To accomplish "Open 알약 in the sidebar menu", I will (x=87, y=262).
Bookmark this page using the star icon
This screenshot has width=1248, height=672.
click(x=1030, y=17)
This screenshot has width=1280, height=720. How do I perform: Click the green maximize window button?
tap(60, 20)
· · ·
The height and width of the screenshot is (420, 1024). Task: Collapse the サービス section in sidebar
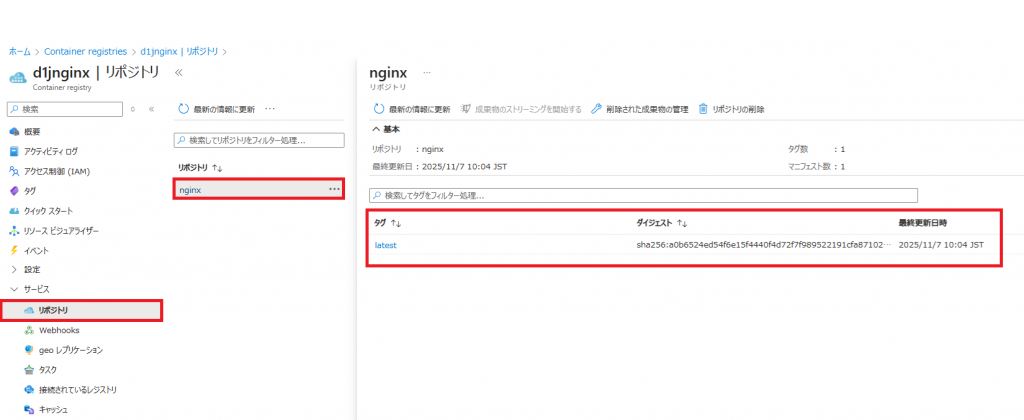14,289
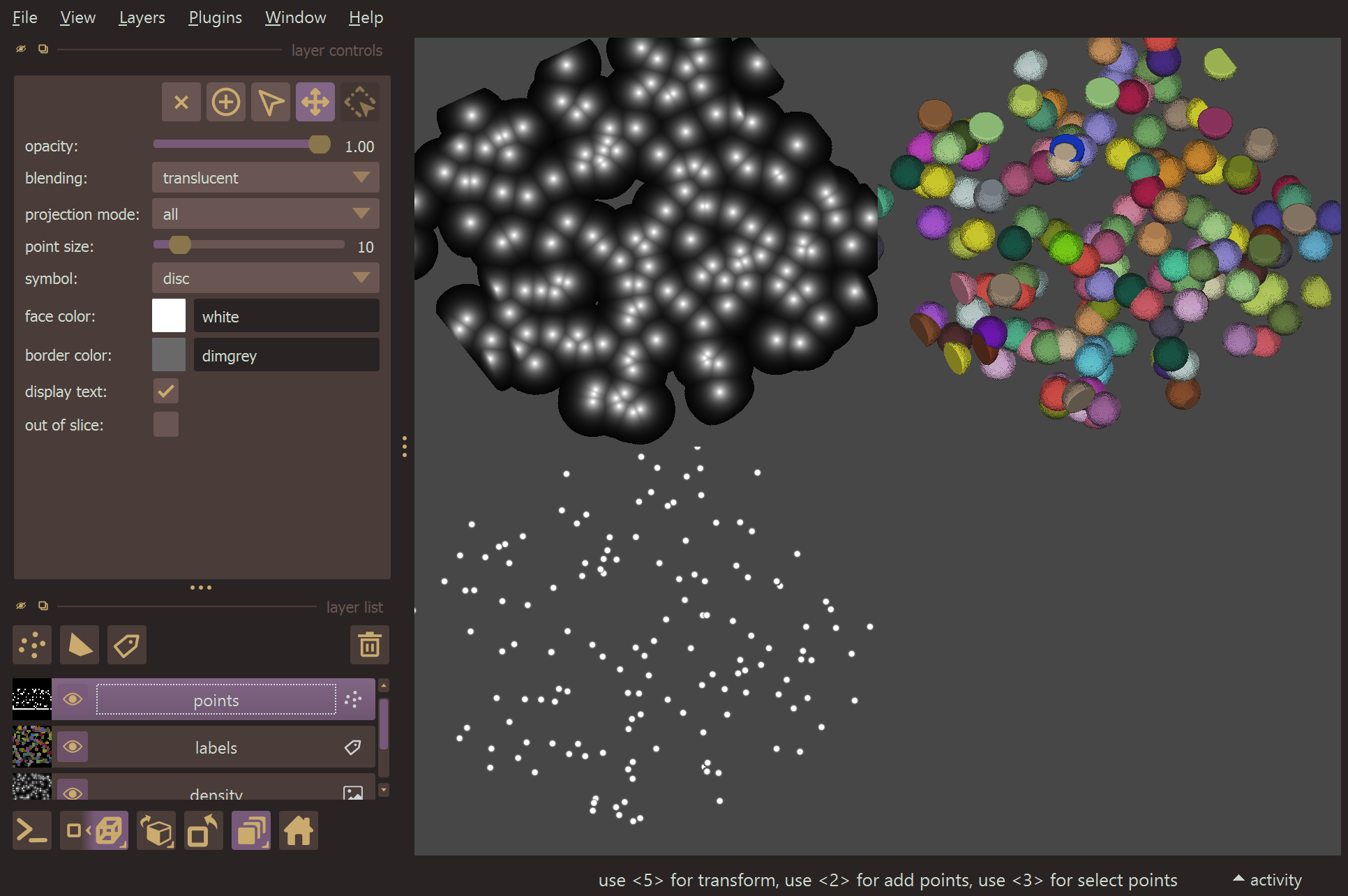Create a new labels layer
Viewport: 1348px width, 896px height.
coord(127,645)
· · ·
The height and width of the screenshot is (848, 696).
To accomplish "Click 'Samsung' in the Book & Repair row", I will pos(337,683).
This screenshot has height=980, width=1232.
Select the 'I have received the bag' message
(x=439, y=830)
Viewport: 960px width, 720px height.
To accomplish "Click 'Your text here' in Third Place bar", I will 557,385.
· · ·
Rewrite the material from the line containing "This screenshot has width=1280, height=720." through the line containing "tap(60, 20)", replacing "maximize" with "minimize" and keeping everything else the same.

This screenshot has width=1280, height=720. How do I perform: Click the green minimize window button?
tap(60, 20)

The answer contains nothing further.